My ideas just 'come to me.' How do they come? Hmmm. Well, did you ever play 'pretend' as a kid? That's what I do all the time, even now. It's not so much a stream of ideas as a stream of images and 'videos.' 

But there's some things that cause creative spikes: I've noticed that watching a play almost always does. Sometimes movies, too, particularly very trope-y, genre movies with a lot of flashy visuals. I think it's because my brain can start wandering and 'going' even while I'm watching the movie or play, whereas a book demands total commitment. Cliches or riffs off of cliches help me generate ideas, for whatever reason. The more trope-heavy the movie, the more inspiring (?). Not really sure why. Also, Far Side comics. Seriously! I think it's the use and spoofing of tropes, plus the weirdness. I will have mounds of story ideas after reading through a couple pages of Far Side. 

Late nights. Being physically tired. Doing math while tired. Camping or being in new places. Lying on the ground. Sometimes I'll read a book or story, and think, 'I could do that, but better/different.' That's always a good starting point. Sometimes it's just putting characters in a situation, and seeing what they do - though I'll admit I haven't created any good stories from that method, some authors swear by it and I do it for fun ("what if x and x met on a bus and started debating theology?").

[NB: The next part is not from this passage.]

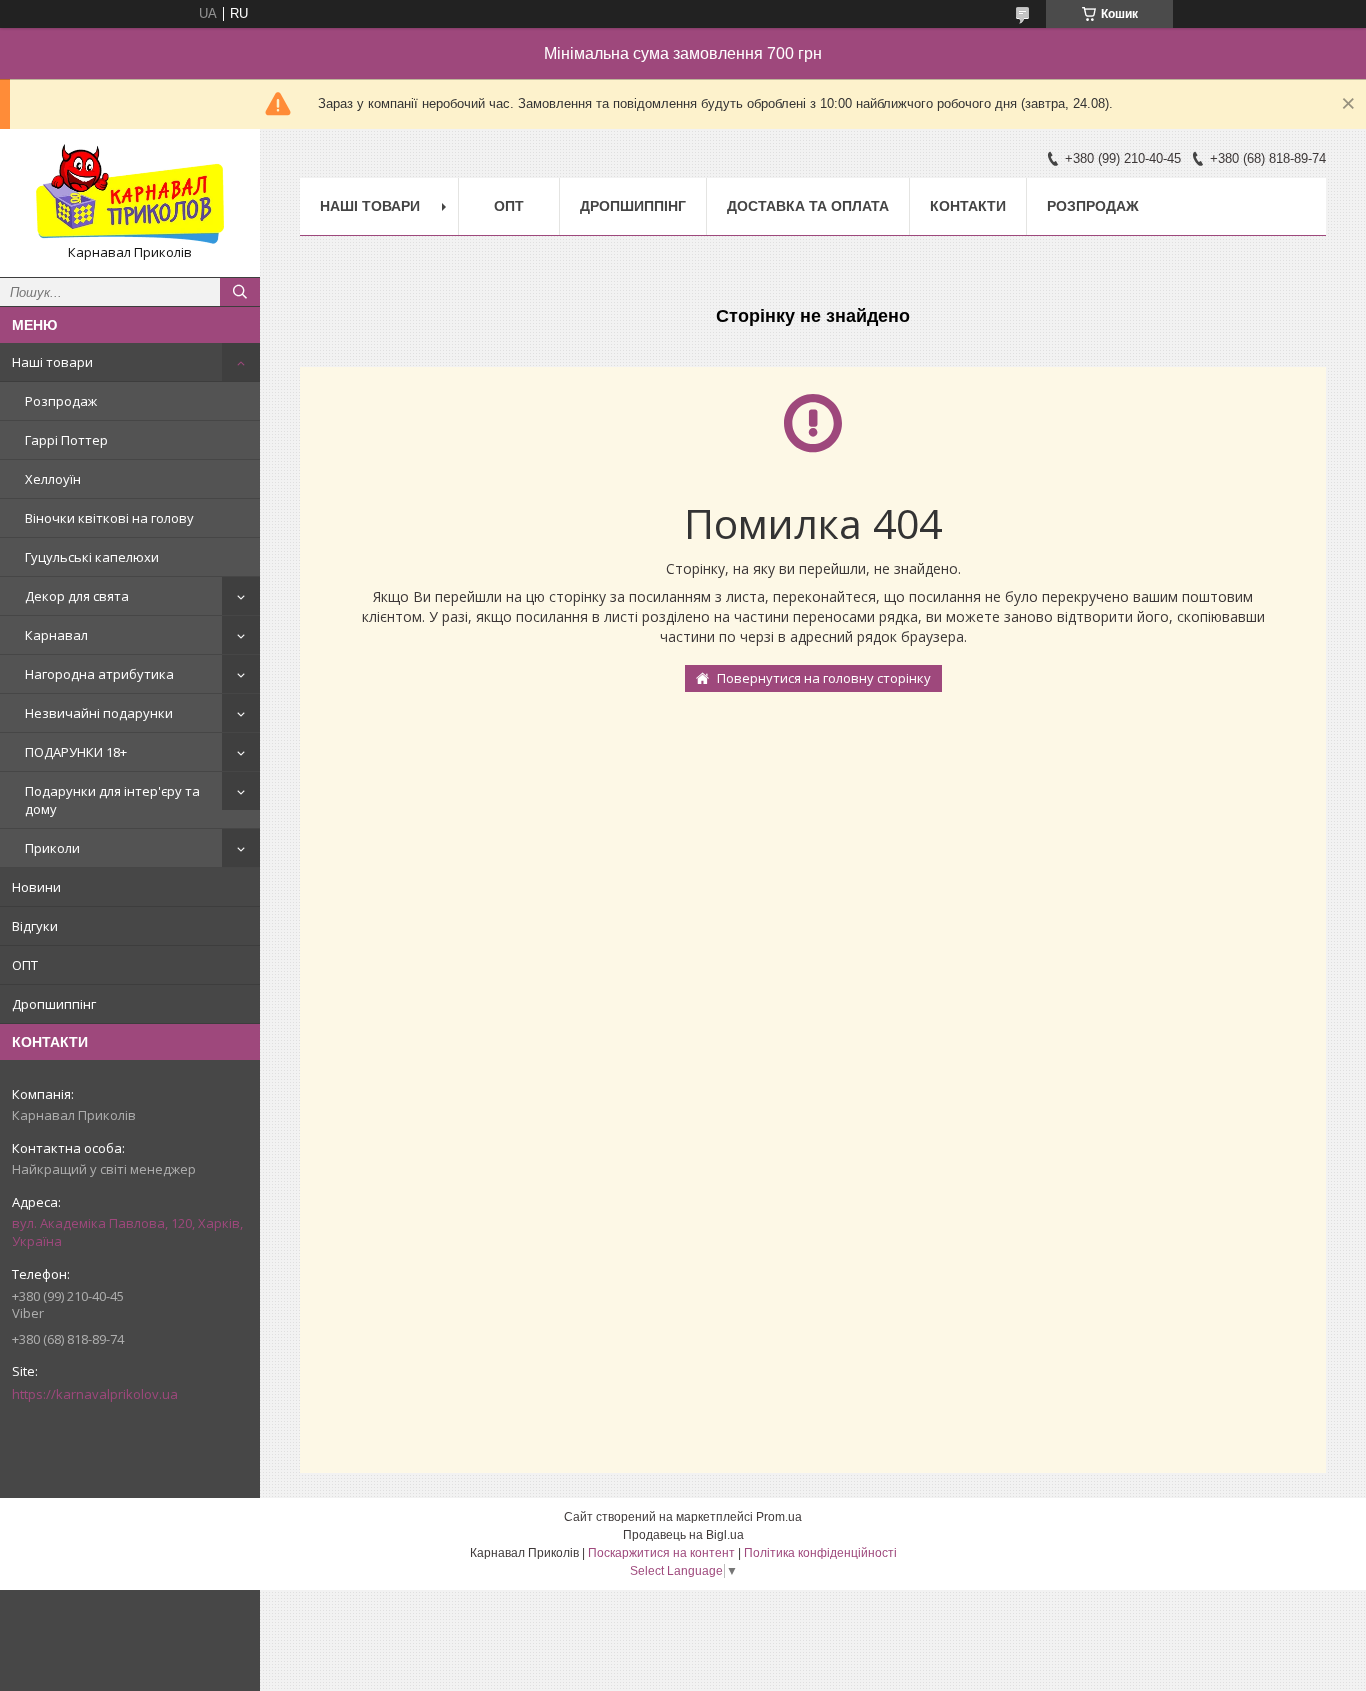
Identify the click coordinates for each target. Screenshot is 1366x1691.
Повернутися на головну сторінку (824, 678)
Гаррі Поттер (66, 440)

'Write what you like to read' is good advice. There's not enough dinosaur stories, so I write them. I also think Christian cosmic horror should be a genre (this one's harder, but I'm working on it).  

One thing that I've noticed is that thinking about 'being a writer,' or dwelling on what people may eventually think of a story, kills ideas in their genesis. The first is a waste of time always; the second is for the revision stage. Just pick something, write it, work out the rest later. If it's narrowing down ideas you're having trouble with, pick the easiest one first so that you can get writing right away (ideas that require a lot of research, for example, can be saved until you're more in the groove of writing and idea generation. I have a story that involves the FBI on the back burner because I'm not ready for something that grounded yet). 

Good luck!


----------



## Davi Mai (Sep 1, 2020)

Nearly all my ideas come to me in the shower. Just thinking  "what if?"  Some also come to me after the second beer. Its really important to note those down, because they disappear after the fourth beer :-(


----------



## Theglasshouse (Sep 1, 2020)

The what if question is good for thinking and plotting in any genre. Reading short stories and combining that short story with your own story idea can produce a new story. I borrowed or stole an idea from a short story and then I made it my own by making it into a science fiction premise. I have used what if question to find more answers as to what is the plot and brainstormed the plot this way.

For example a writer on this forum combined the island of doctor monreau from h.g. wells with another idea they had or with another story idea. Dean koonz combined two ideas as well. One was from the invasion of the body snatchers with another novel that I don't remember the name. But read a classic and combine it with another classic novel and you too can write something interesting that wouldn't violate the copyrights of the authors.


----------



## TheManx (Sep 1, 2020)

Davi Mai said:


> Nearly all my ideas come to me in the shower.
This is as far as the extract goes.